Our maths curriculum is based upon the principles of teaching for mastery. At Ashbrook School, we see teaching for mastery in maths as allowing the pupils to gain a deep understanding of maths, allowing them to acquire a secure and long-term understanding of maths that allows them to make continual progress and be ready to move onto more complex topics.

Influenced, inspired and informed by the work of leading maths researchers and practitioners across the world, we have chosen to follow the schemes of learning produced by White Rose Maths.

They have brought together a team of highly experienced and passionate maths teaching experts to train, guide, help and support us to be the very best maths teachers.

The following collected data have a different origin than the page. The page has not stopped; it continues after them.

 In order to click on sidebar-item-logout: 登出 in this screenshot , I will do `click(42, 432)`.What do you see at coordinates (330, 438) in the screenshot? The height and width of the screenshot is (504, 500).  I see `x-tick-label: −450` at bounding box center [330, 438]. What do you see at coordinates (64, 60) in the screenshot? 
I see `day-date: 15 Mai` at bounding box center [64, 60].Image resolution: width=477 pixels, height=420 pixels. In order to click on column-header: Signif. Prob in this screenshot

We believe that everyone can do maths. Maths is a subject that everyone can and should be able to perform confidently and competently. Our expectation is that the majority of pupils will move through the schemes of learning at broadly the same pace. However, decisions about when to progress should always be based on the security of the pupil’s understanding and their readiness to progress to the next stage. Pupils who grasp concepts rapidly should be challenged through being offered rich and sophisticated problems rather than acceleration onto new content. Those children who are not sufficiently fluent with earlier materials will consolidate their understanding, including through additional practice and support, before moving on.

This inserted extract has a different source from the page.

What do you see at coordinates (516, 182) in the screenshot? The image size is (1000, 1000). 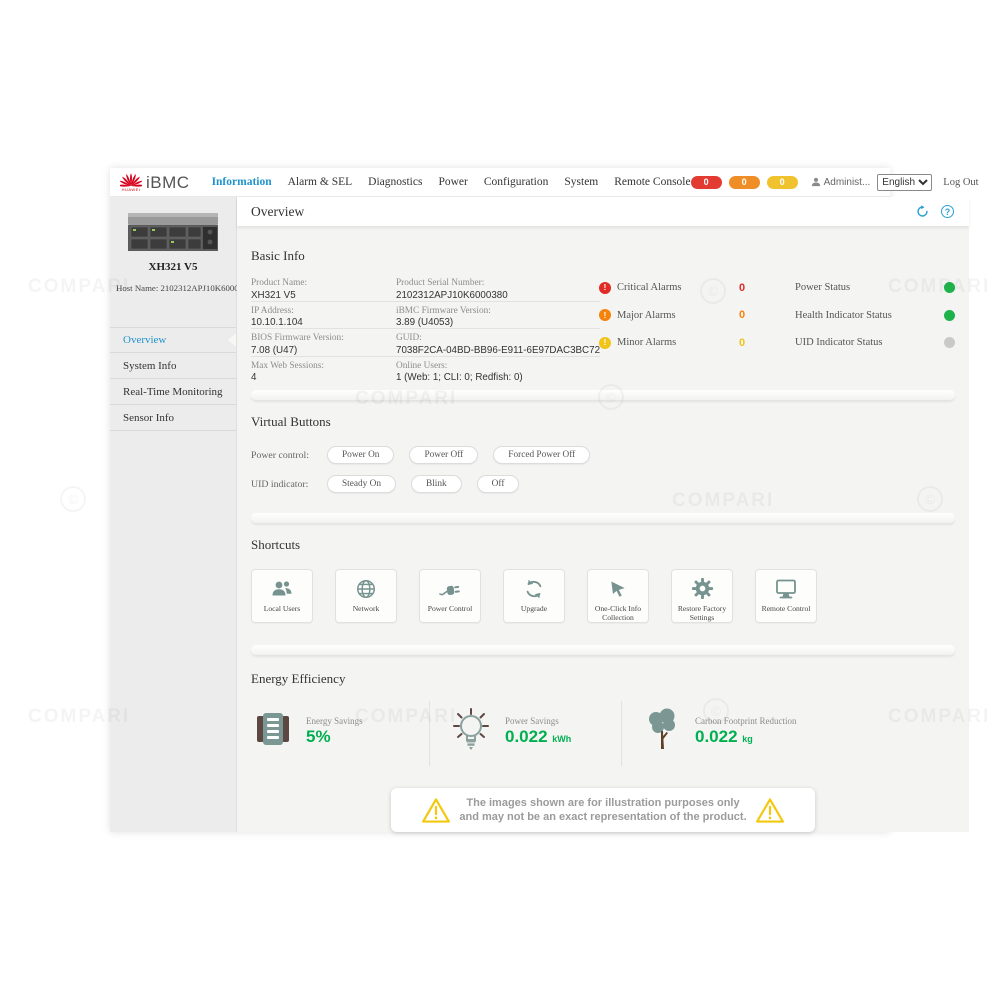 I see `nav-item-configuration: Configuration` at bounding box center [516, 182].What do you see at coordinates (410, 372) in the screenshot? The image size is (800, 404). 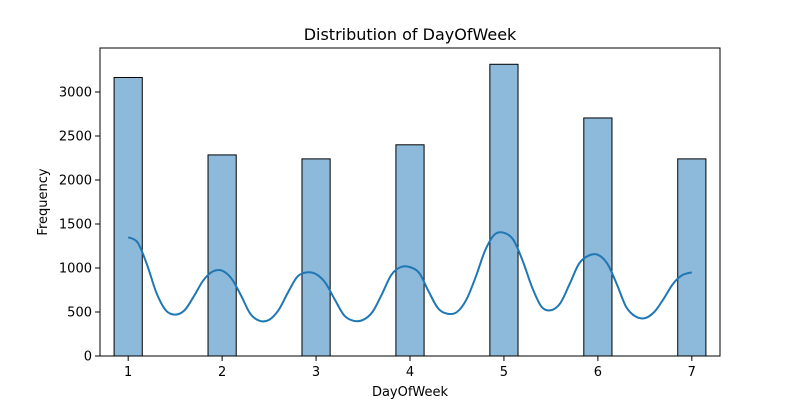 I see `x-tick-label: 4` at bounding box center [410, 372].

For all areas of maths, pupil’s learning will begin with concrete experience, leading onto pictorial representations and ultimately secure mental strategies, which will allow them to solve abstract problems. When appropriate, pupils will be taught formal recording methods.

There is more maths around you every day than you probably think! 

Here are a few ideas that they could do:

  • Going on a number hunt
  • Counting objects / animals / stairs
  • Cooking / baking
  • A visit to the shop to buy some sweets, how much have you spent? How much change?
  • Sorting stickers into a repeating pattern
  • Organising and classifying toys, books or cars according colour, size, length etc.
  • Play I’m thinking of a number, e.g. is it odd? Is it bigger than 20 / less than 50? Write down the questions you asked, how many questions did you need to guess correctly? 
  • Helping children to learn times tables or division facts
  • Learning number bonds
  • Finding and identifying 2D and 3D shapes
  • Exploring patterns out and about
  • Collecting and displaying data, e.g. how many red cars go past in 10 minutes? What is your family’s favourite fruit?
  • Playing free Maths games on the computer
  • Playing snakes and ladders or other board games
  • Exploring number lines, numbered and blank
  • Solving word problems

The most important thing to remember is........ to have fun!